Hive stores timestamps in milliseconds since the Unix epoch. The Hive docs on timestamps are actually wrong that it is "timezoneless", as the Unix Epoch is by definition in UTC.
The timestamp you gave (1427673600000
) does indeed correspond to 2015-03-30 00:00:00 UTC
. If this is the instant in time that you intended to store, then you are doing it correctly. If actually you were intending to just store a calendar date (referring to the whole date, rather than midnight UTC on that date), then you should probably use the DATE
type instead, storing just 2015-03-30
.
You asked why cast(ts as timestamp)
gives 2015-03-30 02:00:00
. What's probably happening here, is that the time is being exported with the original timestamp, but when you receive it, it is getting loaded into a type that shows you the local time equivalent.
For example, this can happen with java.util.Date
. You should be able to take this value and interpret it differently, either with java.util.Calendar
, or Joda-Time, or the new Java 8 java.time
classes.
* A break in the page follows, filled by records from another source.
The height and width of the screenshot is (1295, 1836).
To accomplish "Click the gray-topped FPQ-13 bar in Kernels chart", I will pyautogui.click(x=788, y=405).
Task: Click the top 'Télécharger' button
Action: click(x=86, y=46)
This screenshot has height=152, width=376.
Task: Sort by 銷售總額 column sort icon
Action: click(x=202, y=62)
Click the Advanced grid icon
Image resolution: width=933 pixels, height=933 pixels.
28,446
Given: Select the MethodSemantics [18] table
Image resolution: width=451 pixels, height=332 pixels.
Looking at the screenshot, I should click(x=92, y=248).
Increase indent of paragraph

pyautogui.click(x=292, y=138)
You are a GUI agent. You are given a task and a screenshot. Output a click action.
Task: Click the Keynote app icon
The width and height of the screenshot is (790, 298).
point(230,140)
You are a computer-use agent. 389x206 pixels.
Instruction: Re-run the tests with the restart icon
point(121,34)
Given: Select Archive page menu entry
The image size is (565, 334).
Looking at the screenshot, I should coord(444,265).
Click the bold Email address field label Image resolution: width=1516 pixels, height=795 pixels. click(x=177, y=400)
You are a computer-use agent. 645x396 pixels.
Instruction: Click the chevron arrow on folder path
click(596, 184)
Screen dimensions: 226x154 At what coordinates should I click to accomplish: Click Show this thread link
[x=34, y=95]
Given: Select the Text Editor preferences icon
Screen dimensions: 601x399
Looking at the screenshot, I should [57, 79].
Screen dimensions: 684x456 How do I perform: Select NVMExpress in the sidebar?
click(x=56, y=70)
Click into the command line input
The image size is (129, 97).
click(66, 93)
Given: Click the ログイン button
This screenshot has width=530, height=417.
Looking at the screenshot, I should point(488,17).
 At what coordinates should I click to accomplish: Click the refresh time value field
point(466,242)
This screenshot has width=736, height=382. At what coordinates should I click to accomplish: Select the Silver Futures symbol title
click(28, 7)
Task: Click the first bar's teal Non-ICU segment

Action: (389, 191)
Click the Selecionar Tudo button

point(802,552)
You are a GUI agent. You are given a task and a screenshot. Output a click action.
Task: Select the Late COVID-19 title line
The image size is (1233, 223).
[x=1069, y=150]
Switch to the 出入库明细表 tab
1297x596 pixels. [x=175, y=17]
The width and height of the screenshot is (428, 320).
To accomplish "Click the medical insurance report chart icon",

If you're not using Java, then a similar approach would likely still apply. The point is, you're probably using Hive correctly, but the local time zone is being introduced as you view the results.
Do I need to always store timestamps as UTC format in Hive ...
Yes, that's the best practice, and that's what you're doing already.
... so in this case I need to subtract 2 hours from what I got ...
No, you should never manually add or subtract time from the timestamp. Doing so will put you at an entirely different point in time.
... and then I have to apply the current timezone during querying (using from_utc_timestamp
) ?
I'm not completely familiar with Hive. Looking at the docs for from_utc_timestamp
, it would appear this expects the input to already be in a timestamp, but they show an example using a string. Perhaps it will take an integer also, but then you would just pass UTC
as the time zone, essentially doing nothing in the value conversion. It's likely that you would still have the same problem, especially if the problem is on the receiving end. IMHO, I don't think you should have to use this.